Aug. 31st, 2005

Weirdness

Aug. 31st, 2005 10:44 am
fishsupreme: (Default)
When major events happen in the U.S., I often check foreign newspapers out of curiosity about how they're covered. So I was reading the London Times coverage of the hurricane -- which is, in fact, the top story even in England.

The hurricane coverage is much like it is here; there were no surprises. Most amusing to me, though, is that the "World" section of the Times Online has five subsections: Iraq, America, Europe, Middle East, and Michael Jackson.

Yes, Michael Jackson. The London Times has a massive section all about the Michael Jackson trial. Page after page of it. Like, 1/5 of the World section of it.

The "Michael Jackson" section has a link at the top for "read other news about America here", connecting you to the America section. The "America" section, incidentally, has a similar link at the top for Michael Jackson.

Weird.
fishsupreme: (Default)
And, as happens during every major disaster, someone in the government is looking on the bright side with Keynes's broken window fallacy:

"Reconstruction is going to add jobs and growth to the economy," Ben Bernanke, chairman of the White House Council of Economic Advisers, told CNBC's "Morning Call." "As long as we find that the energy impact is only temporary and there's not permanent damage to the infrastructure, my guess is that the effects on the overall economy will be fairly modest."
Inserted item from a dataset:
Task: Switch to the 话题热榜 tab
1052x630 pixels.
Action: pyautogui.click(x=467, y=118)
No.  Reconstruction after a disaster is not good for the economy.  Wars and disasters do not generate jobs or growth.  The source of economic prosperity is not busy-work -- it is not the act of working that benefits the economy, nor the acts of buying and selling, nor the flow of money as it changes hands.  I get the impression that the Keynesians think that you would benefit the economy by flushing money down the toilet, so long as you used somebody else's toilet.

Wealth and prosperity come from production -- the fact that you have more after you do work than you had before.  Reconstruction after a disaster produces almost nothing -- it just gets you back to where you were before.  All that work goes into a black hole of economic uselessness, like the money spent on tax preparation (tax accountants produce nothing of value, and money paid to them doesn't even get spent on government programs -- it's just waste.)
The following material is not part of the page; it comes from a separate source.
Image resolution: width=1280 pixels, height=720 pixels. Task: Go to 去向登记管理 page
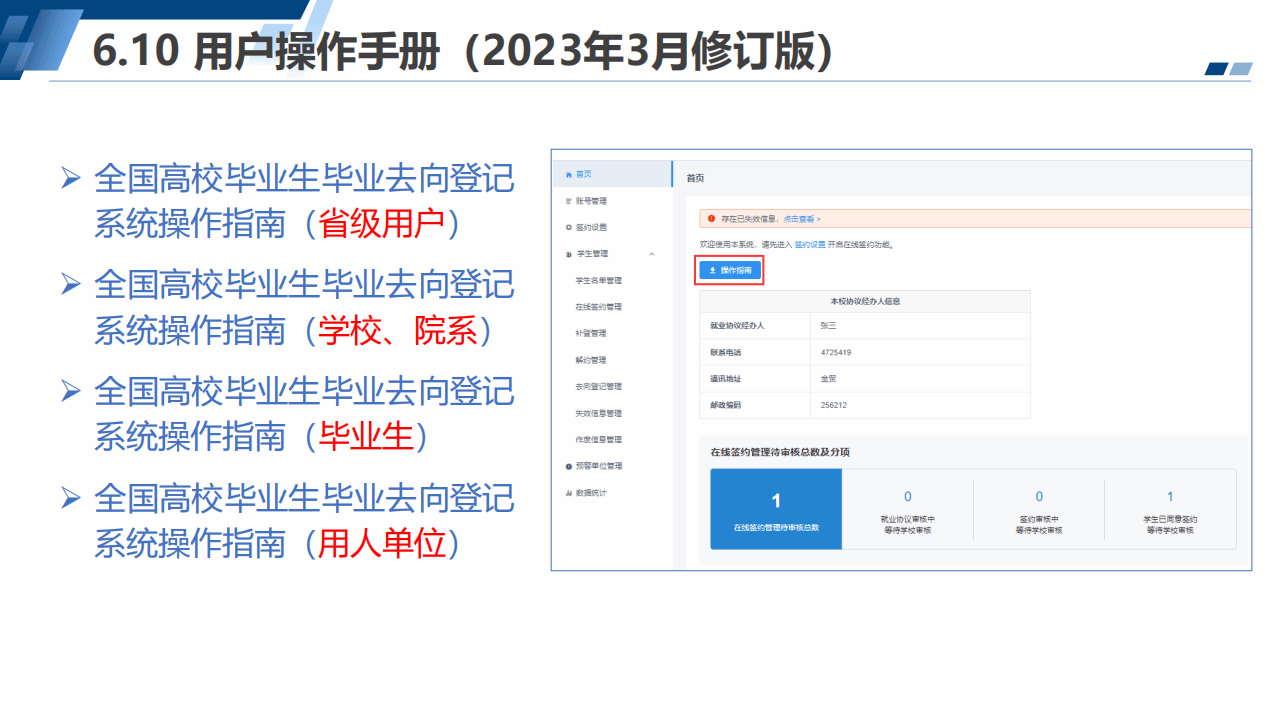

What the Keynesians overlook is that all the people and work and effort that go into reconstruction would have gone into something else -- into producing something -- if the disaster had not forced them to spend it on reconstruction.

The wrongness of the broken window fallacy can be illustrated by an intutitively obvious example -- if disasters, wars, etc. are good for the economy, why don't we just have the military blow up a major city each year?  Wouldn't that be the ticket to lasting prosperity?

Listening to government economists talk about economics feels like listening to "intelligent design theorists" talking about evolutionary biology.  They use the right words, but they don't know what they mean.